Canaanite-era Ceremonial Palace: This biggest scale public structure from Canaanite times is designed like a palace but has an altar at its front.
Found burnt in a big conflagration, some suggested to attribute its destruction to Joshua as attested in the bible (Joshua 11:10-11).
Canaanite Archive?: Over 20 cuneiform tablets were found in Hazor over the years, some as surface finds by tourists. Some were legal debates, some tax receipts, and some were prophecies based on liver reading. These documents suggest Hazor once had a big archive that might still be found.
Canaanite Temples: Four temples and several clusters of standing stones (Matzevot) from Canaanite times were found in different parts of the mound. These cultic objects and shrines are a fantastic insights to Canaanite worship that is often denounced by the bible.
Water shaft: 150 feet deep, this shaft was dug to reach groundwater beneath the city.
Dating it is a matter of much debate, but most of the scholars believe it was dug by the Israelites to prepare to a long Assyrian siege.
The Fortress: Located at the highest point of Hazor’s acropolis, the fortress dates to the Israelite period, and was probably set to alert on any Aramean or Assyria attack. Its entrance, combining big proto-Aeolic capitals, was reconstructed at the Israel Museum.
Four-Chambered house with an olive press: Found next to the water shaft, this house was moved in its entirety, to clear the shaft’s entry. The building represents a domestic architecture from the Israelite period, with a typical internal division of the house to four main chambers. The dwellers of this house also operated an olive-press, one of the main industries in the Holy Land in antiquity.
Tripartite Pillared Building: Now placed next to the cour-chamered house, this was the first public building discovered in Hazor, in the 1920s.
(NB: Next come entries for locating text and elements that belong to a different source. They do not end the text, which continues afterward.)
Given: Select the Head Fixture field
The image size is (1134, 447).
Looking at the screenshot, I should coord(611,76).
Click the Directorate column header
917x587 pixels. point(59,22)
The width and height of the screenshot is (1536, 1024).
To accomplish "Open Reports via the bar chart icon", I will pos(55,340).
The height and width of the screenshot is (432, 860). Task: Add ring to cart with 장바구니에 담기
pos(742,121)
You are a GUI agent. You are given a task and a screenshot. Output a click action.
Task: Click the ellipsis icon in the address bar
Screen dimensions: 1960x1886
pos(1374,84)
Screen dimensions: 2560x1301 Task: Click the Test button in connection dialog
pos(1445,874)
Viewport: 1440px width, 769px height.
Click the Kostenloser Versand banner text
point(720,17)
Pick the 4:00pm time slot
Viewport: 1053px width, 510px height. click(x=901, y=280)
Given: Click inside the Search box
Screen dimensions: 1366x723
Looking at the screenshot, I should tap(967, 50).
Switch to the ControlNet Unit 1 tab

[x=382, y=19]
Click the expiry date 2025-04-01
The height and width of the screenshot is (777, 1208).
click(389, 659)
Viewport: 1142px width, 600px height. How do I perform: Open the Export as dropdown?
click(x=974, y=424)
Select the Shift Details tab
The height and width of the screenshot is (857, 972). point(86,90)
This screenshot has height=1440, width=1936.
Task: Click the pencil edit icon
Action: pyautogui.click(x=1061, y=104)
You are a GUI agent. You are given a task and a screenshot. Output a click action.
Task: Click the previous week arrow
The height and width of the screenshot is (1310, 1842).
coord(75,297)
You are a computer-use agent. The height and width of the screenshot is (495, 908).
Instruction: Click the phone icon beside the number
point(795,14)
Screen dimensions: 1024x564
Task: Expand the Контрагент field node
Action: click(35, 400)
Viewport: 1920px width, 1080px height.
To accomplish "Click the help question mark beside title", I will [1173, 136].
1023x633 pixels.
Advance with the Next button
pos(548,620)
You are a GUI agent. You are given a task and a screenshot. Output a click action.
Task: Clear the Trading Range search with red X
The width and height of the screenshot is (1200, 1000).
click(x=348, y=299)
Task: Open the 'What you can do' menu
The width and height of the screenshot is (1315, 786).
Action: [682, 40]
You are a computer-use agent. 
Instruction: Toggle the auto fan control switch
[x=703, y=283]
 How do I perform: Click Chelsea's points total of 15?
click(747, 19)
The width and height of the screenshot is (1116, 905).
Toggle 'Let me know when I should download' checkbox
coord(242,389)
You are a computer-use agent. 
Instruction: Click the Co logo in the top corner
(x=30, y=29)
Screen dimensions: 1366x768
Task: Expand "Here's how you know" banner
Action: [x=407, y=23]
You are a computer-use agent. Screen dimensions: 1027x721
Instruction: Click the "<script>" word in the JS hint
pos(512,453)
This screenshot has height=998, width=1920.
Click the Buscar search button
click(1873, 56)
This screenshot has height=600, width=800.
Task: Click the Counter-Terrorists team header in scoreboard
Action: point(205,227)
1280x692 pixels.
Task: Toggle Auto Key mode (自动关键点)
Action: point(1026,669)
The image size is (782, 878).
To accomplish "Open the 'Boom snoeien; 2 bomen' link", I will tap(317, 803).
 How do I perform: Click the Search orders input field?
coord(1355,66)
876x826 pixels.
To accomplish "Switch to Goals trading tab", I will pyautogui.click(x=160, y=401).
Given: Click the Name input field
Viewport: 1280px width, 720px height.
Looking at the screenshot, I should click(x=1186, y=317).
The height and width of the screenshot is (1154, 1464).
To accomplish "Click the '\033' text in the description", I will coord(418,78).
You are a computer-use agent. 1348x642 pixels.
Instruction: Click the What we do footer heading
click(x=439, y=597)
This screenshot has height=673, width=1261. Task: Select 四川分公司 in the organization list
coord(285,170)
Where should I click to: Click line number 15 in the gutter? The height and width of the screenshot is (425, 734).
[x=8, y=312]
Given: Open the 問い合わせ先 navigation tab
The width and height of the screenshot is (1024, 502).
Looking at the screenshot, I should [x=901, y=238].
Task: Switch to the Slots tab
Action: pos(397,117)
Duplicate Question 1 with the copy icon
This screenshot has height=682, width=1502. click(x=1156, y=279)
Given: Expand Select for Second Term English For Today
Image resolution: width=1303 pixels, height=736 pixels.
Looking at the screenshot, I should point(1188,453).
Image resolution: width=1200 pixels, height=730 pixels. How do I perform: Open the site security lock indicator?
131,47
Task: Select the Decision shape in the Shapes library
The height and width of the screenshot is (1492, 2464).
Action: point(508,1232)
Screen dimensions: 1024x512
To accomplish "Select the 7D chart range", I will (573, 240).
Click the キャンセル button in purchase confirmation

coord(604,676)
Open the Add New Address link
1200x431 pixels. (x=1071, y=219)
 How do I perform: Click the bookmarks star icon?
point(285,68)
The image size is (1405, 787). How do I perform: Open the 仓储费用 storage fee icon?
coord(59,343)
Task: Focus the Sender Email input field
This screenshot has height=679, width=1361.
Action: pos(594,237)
Originally used as a stable or a warehouse, next to the Israelite gate, it was relocated to enable uncovering the Canaanite layers beneath it.
Hazor is a national park, open every day of the week and has an entry fee. The site offers only a few signs with explanations and partial shade which can be significant in the summer months. It is recommended to combine the tour of Hazor with a visit to the local archaeological museum in nearby Kibbutz Ayelet Hashachar.
A visit to Tel Hazor be combined with a day tour in the north.